* _CONSEGNA A_
Stabilisci se ciascuna affermazione concorda con il brano di testo, rispondendo sì o no e riportando tra virgolette le parole decisive del brano. (i) Gandin comunicò ai tedeschi il risultato del referendum il 14 settembre alle ore 12. (ii) Gli Alleati inviarono aiuti alla divisione a Cefalonia. (iii) Il messaggio da Zacinto annunciava la resa del generale Paderni insieme a mille militari italiani.
* _CONSEGNA B_
Secondo il brano di testo, quale battaglione tedesco fu spostato sulle alture di Kardakata?

* _BRANO DI TESTO_
^^^^^^^^^^^^^^^^

Mentre durante la giornata Apollonio, Pampaloni e Ambrosini erano stati convocati al comando di divisione, e il vice di Gandin, Gherzi, era arrivato ad apostrofare Pampaloni dicendo tu sei una testa calda, e questi rispondeva che tra le truppe si parla di tradimento da parte del comando di divisione[36], la possibile resa si trasformò in decisione di resistenza; ulteriori fatti, come il pesante bombardamento di Corfù e in particolare il capoluogo Kerkira da parte della Luftwaffe, la ricezione di un messaggio da Zacinto che annunciava la resa del generale Paderni e quattrocento militari italiani, prontamente spediti in Germania, e la certa (a questo punto) ricezione del radiomessaggio a firma Ambrosio che invita a considerare truppe tedesche come nemiche e regolarvi di conseguenza fecero sì che Gandin riposizionasse i due reggimenti di fanteria in funzione del combattimento, con uno schieramento orientato verso la costa greca e il presidio tedesco di Argostoli[48]. Infine, secondo alcune fonti, Gandin avrebbe promosso un referendum tra le truppe per saggiare la loro volontà di combattere i tedeschi[49], mentre altre fonti mettono pesantemente in discussione questa ipotesi[50][51].
14 settembre[modifica | modifica wikitesto]
Il 14 settembre alle ore 12 Gandin informò i tedeschi del risultato del "referendum" effettuato tra i soldati della Divisione, rimarcando sulla scarsa fiducia che i soldati avevano nelle promesse dell'ex alleato di rimpatriarli accontentandosi delle armi pesanti e collettive; nella versione tedesca della lettera Gandin disse tra l'altro "La divisione si rifiuta di eseguire l'ordine di radunarsi nella zona di Sami perché teme di essere disarmata, contro tutte le promesse tedesche... la divisione preferirà combattere piuttosto che subire l'onta di una cessione delle armi..."[52]. Di questa lettera esistono diverse versioni, riportate da padre Romualdo Formato e dal capitano Bronzini, con toni più ultimativi ma di analogo contenuto[52].
Nel frattempo i tedeschi (il tenente colonnello Barge) avevano già spostato il 910º battaglione granatieri da fortezza sulle alture di Kardakata che Gandin aveva abbandonato come segno di buona volontà e dato disposizione alle truppe presenti ad Argostoli (parte del 909º battaglione e i semoventi d'assalto) di tenersi pronti ad attaccare il comando della Acqui e le batterie di artiglieria italiane[53]. Mentre i tedeschi continuavano a fare affluire truppe sull'isola, gli italiani compirono operazioni di tipo difensivo come il brillamento di cariche esplosive su crocevia e strade per renderle impraticabili, ma impedendo anche il passaggio dei propri rifornimenti e rinforzi[54]. Non era ancora noto alla divisione che gli Alleati avevano deciso di non inviare alcun aiuto a Cefalonia per ragioni politiche, cioè non danneggiare i rapporti con l'Unione Sovietica che riteneva di fatto i Balcani una sua esclusiva zona di influenza[54].

^^^^^^^^^^^^^^^^

* _MATERIALE_
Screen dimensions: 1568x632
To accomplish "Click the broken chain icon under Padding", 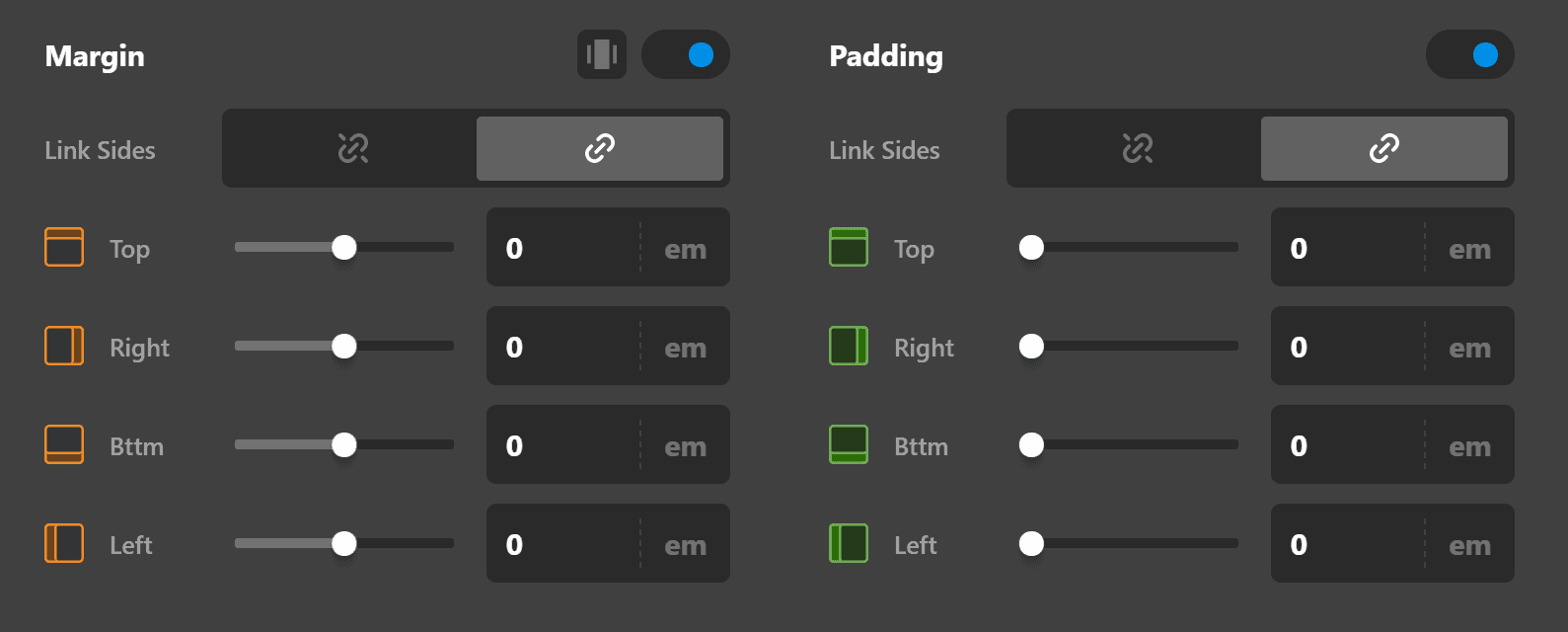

^^^^^^^^^^^^^^^^

* _RISPOSTA COMPLETA A_
(i) Sì: "Il 14 settembre alle ore 12 Gandin informò i tedeschi del risultato del "referendum" effettuato tra i soldati della Divisione".
(ii) No: "gli Alleati avevano deciso di non inviare alcun aiuto a Cefalonia per ragioni politiche".
(iii) No: "la resa del generale Paderni e quattrocento militari italiani".

* _RISPOSTA COMPLETA B_
Fu spostato il 910º battaglione granatieri da fortezza.